2021 Fiscal Year Annual Research Report
がん分子標的薬治療が抱える臨床的問題の食品成分による克服
Project/Area Number |
19H04034
|
Research Institution | Osaka Prefecture University |
Principal Investigator |
近藤 茂忠 大阪府立大学, 総合リハビリテーション学研究科, 教授 (40304513)
|
Project Period (FY) |
2019-04-01 – 2023-03-31
|
Keywords | 大腸がん / 分子標的薬 / 悪性化 / フラボノイド / 薬剤抵抗性 |
Outline of Annual Research Achievements |
本研究では、我々が独自に樹立したがん分子標的薬に対して種々の抵抗性を獲得した悪性化大腸がん細胞モデルを用いて、分子標的薬耐性化の分子メカニズムを明らかにする。解明した耐性化機序に基づき、食品機能成分(エピガロカテキンガラート及びアピゲニン)が分子標的薬マルチ耐性化を解除できること、およびマルチ耐性化解除の分子基盤を解明する。 2021年度は、エピガロカテキンガラートによる分子標的薬マルチ耐性化抑制の分子メカニズムを明らかにするために、エピガロカテキンガラートが結合するがん悪性化関連標的分子の探索を行った。
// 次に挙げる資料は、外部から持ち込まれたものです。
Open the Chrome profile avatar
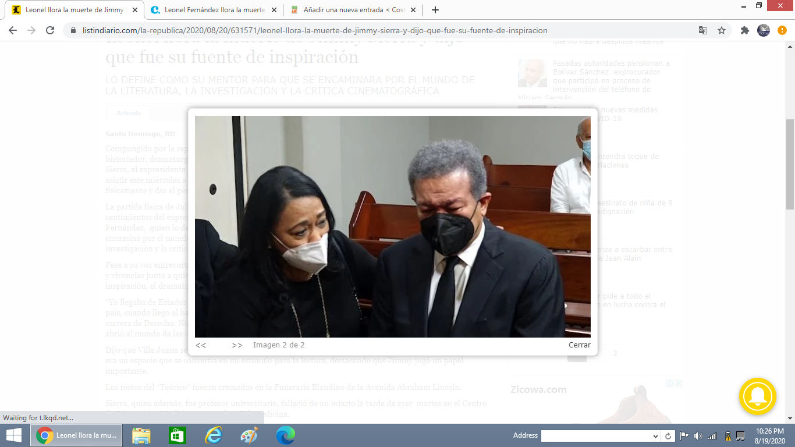 pos(763,30)
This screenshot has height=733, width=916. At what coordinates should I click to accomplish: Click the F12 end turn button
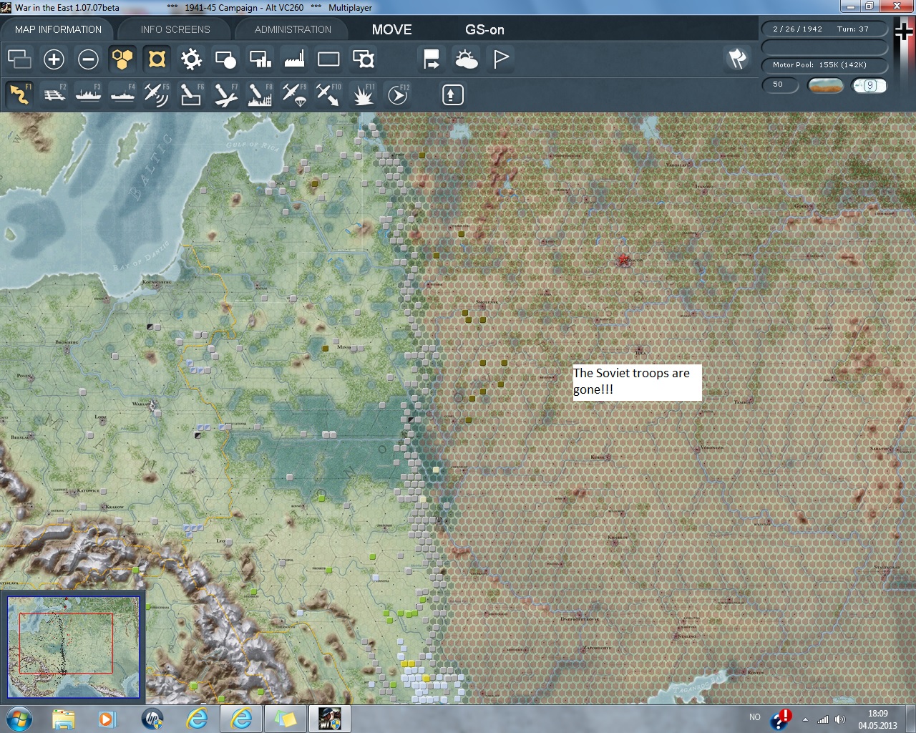(398, 94)
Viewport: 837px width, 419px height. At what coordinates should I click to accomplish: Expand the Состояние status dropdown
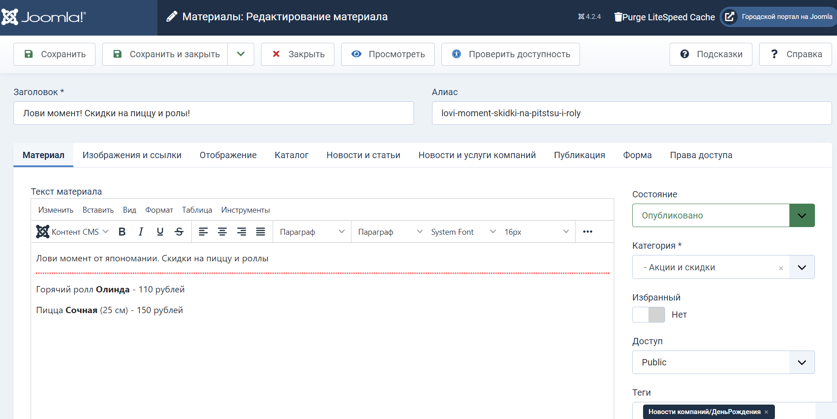801,215
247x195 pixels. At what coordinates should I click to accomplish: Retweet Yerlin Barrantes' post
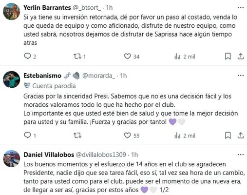(x=77, y=57)
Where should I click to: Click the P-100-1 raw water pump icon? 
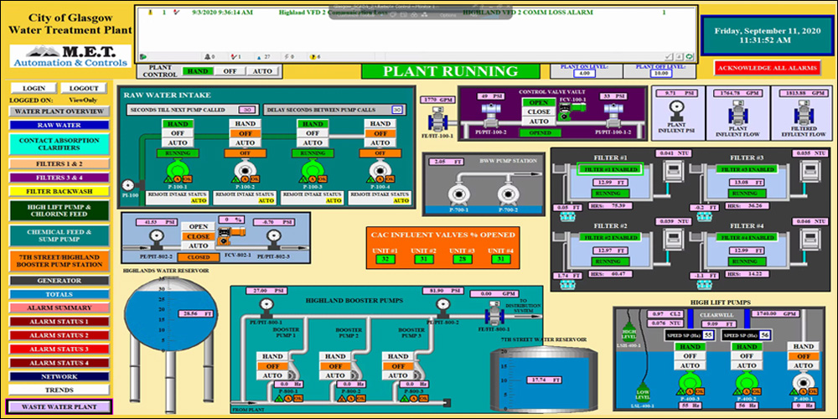(x=176, y=173)
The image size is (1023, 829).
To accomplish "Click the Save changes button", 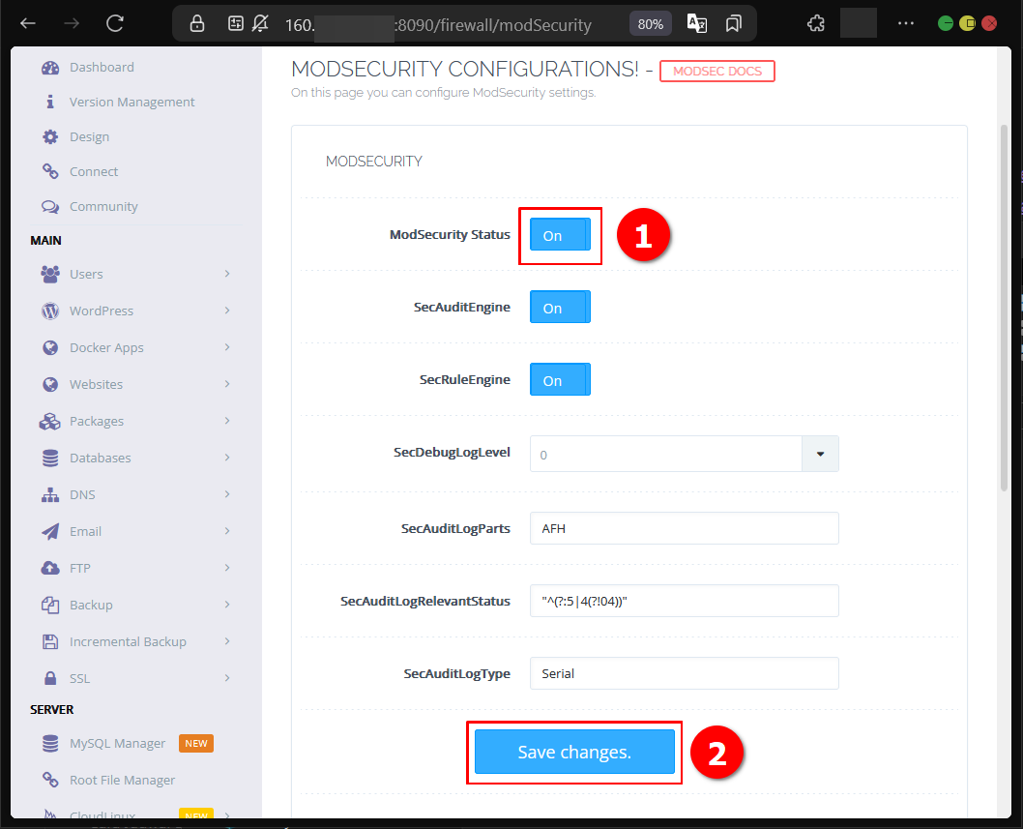I will click(x=574, y=753).
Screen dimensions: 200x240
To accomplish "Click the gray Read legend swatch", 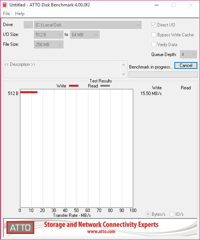I will click(x=105, y=86).
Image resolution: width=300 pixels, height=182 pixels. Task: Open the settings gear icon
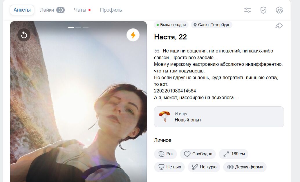[279, 10]
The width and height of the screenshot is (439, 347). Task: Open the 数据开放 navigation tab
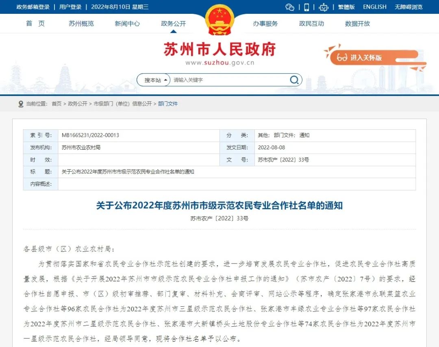pos(358,24)
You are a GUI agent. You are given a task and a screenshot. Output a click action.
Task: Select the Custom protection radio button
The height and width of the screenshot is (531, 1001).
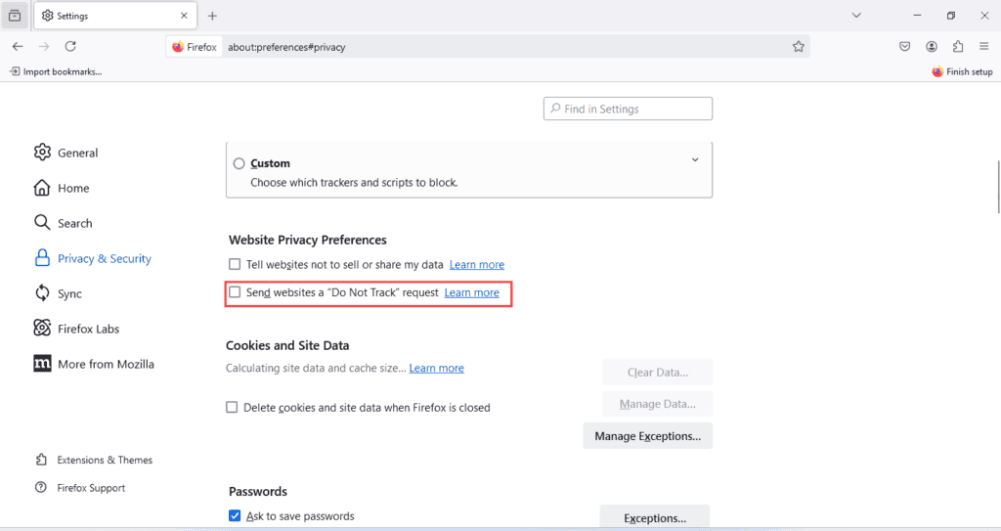[239, 163]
その結果、エピガロカテキンガラートはEGF-R, HGF-R, Raf1, MEK1/2, ERK1/2と結合し、これらキナーゼの活性化を抑制することを見いだした。 次に、分子標的薬(EGF-R阻害薬、HGF-R阻害薬、IGF-1R阻害薬)に対する耐性化の連鎖をアピゲニンとエピガロカテキンガラートが抑止できるかどうか検討した結果、分子標的薬マルチ耐性化を抑制できることを明らかにした。さらにその機序として、大腸がん細胞が各分子標的薬を回避するのに用いているバイパス経路分子群をアピゲニンおよびエピガロカテキンガラートが直接阻害していることを見出した。 次に、アピゲニンおよびエピガロカテキンガラートによる標的分子群の活性化抑制効果が長期間持続するかどうかを検討した。アピゲニンによる標的分子群の活性化抑制効果は1か月、エピガロカテキンガラートによる抑制効果は2か月、これら2つのフラボノイド併用による抑制効果は2か月程度となり、従来の分子標的薬併用による抑制期間よりも長期間持続することを明らかにした。しかしながら、アピゲニンとエピガロカテキンガラート(単剤および併用処理)による抑制効果は2か月以上経過すると減弱し、消失してしまうことが明らかとなった。
|
Current Status of Research Progress |
Current Status of Research Progress
2: Research has progressed on the whole more than it was originally planned.
Reason
2021年度に予定していた全ての解析が順調に終了したため。具体的には、エピガロカテキンガラートが結合するがん悪性化関連標的分子群を明らかにできた。 加えて、分子標的薬に対する耐性化の連鎖をアピゲニンとエピガロカテキンガラートが抑止できる機序を明らかにした。さらに、アピゲニンとエピガロカテキンガラートによる標的分子群の活性化抑制効果が長期間持続することを明らかにした。
|
Strategy for Future Research Activity |
2021年度ではアピゲニンとエピガロカテキンガラートによる標的分子群の活性化抑制効果が長期間持続し、分子標的薬併用よりも優れていることを明らかにした。しかしながら、その抑制期間にも限界があり、大腸がん細胞がアピゲニンおよびエピガロカテキンガラートに対して抵抗性を獲得することも同時に判明した。そこで今後は、アピゲニンおよびエピガロカテキンガラートに対してどのように抵抗性が獲得されてしまうのかについて、これら2つのフラボノイドの標的分子群との相互作用特性の変化を中心に解析を行い、抵抗性獲得の分子メカニズムを明らかにする。さらに、解明したメカニズムに基づき、これらフラボノイドに対する抵抗性を解除できる方法を探索する。加えて、大腸がん細胞に抵抗性を獲得させない新たなフラボノイド化合物の同定を目指す。